# [PROBLEM TO WORK ON]
Wherever the string "computer" turns up in the data, copy the whole line.

___ EXERCISE DATA ___

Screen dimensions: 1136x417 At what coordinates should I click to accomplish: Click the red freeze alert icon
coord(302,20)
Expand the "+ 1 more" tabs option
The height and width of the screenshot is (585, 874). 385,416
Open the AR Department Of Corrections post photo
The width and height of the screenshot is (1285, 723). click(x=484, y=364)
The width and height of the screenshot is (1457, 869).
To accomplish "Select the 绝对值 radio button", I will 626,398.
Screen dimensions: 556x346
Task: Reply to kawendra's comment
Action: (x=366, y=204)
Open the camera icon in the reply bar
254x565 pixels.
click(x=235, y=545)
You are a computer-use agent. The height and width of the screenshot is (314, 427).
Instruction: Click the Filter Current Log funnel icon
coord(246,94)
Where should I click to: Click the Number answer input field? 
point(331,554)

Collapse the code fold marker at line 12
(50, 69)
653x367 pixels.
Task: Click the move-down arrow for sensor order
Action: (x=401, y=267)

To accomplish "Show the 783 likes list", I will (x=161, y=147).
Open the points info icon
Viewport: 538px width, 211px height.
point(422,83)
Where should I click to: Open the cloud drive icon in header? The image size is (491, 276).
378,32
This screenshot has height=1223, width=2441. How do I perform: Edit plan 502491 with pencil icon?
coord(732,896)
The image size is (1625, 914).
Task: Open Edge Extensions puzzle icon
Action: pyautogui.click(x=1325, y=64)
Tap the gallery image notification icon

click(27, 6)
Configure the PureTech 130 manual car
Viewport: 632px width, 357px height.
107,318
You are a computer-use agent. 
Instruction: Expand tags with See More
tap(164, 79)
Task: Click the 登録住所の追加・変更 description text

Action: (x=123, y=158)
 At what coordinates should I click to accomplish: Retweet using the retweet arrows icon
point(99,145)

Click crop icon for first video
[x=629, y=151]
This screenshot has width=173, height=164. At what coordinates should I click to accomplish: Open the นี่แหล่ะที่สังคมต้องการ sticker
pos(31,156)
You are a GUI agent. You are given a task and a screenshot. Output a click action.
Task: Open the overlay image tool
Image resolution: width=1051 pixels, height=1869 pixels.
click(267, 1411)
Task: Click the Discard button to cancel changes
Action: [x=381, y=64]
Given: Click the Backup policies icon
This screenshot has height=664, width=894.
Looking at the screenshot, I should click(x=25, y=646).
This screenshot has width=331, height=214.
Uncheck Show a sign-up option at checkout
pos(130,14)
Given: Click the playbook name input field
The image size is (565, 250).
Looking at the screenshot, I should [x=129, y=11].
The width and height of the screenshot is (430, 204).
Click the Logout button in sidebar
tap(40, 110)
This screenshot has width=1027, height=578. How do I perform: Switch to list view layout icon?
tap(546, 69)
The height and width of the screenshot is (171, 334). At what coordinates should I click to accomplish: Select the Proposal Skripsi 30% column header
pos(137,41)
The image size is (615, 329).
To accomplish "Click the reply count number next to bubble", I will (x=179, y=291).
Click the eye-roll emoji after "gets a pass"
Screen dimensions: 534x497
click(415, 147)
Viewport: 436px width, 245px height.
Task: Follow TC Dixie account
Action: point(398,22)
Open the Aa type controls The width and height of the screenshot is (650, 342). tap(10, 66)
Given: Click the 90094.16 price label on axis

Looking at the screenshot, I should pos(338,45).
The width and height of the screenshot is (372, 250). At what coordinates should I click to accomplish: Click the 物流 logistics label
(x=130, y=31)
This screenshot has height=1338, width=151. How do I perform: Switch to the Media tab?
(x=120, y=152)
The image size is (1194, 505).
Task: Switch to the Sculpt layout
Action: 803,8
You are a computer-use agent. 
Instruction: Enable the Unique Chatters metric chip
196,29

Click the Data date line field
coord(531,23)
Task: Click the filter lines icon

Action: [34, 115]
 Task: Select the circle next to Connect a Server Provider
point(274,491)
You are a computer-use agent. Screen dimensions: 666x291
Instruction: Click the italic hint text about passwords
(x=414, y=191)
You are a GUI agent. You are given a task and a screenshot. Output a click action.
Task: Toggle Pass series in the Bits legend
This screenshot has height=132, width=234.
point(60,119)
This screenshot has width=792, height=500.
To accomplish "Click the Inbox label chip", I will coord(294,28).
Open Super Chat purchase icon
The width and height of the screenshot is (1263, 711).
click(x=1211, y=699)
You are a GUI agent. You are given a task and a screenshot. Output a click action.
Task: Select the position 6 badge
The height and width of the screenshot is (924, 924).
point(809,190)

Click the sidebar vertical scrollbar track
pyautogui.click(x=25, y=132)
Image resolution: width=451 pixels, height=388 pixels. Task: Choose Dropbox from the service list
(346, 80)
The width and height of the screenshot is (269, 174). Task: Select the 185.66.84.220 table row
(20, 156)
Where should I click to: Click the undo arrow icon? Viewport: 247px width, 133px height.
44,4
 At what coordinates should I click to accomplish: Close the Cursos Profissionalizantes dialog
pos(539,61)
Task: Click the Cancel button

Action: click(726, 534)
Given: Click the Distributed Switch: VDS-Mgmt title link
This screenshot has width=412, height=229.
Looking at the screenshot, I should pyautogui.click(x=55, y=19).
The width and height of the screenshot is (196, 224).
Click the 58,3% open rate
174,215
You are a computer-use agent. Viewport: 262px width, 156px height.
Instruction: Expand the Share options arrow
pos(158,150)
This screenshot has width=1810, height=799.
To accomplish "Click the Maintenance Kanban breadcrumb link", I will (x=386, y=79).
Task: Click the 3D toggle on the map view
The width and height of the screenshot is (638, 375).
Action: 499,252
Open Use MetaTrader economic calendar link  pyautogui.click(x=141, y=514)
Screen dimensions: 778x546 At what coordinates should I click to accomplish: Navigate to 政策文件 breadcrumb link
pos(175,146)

___

# [REPLY TO THE TASK]
You are a computer-use agent. The height and width of the screenshot is (314, 427).
You are a computer-use agent. 
You are a computer-use agent. 
You are a computer-use agent. Screen dimensions: 666x291
You are a computer-use agent. Viewport: 262px width, 156px height.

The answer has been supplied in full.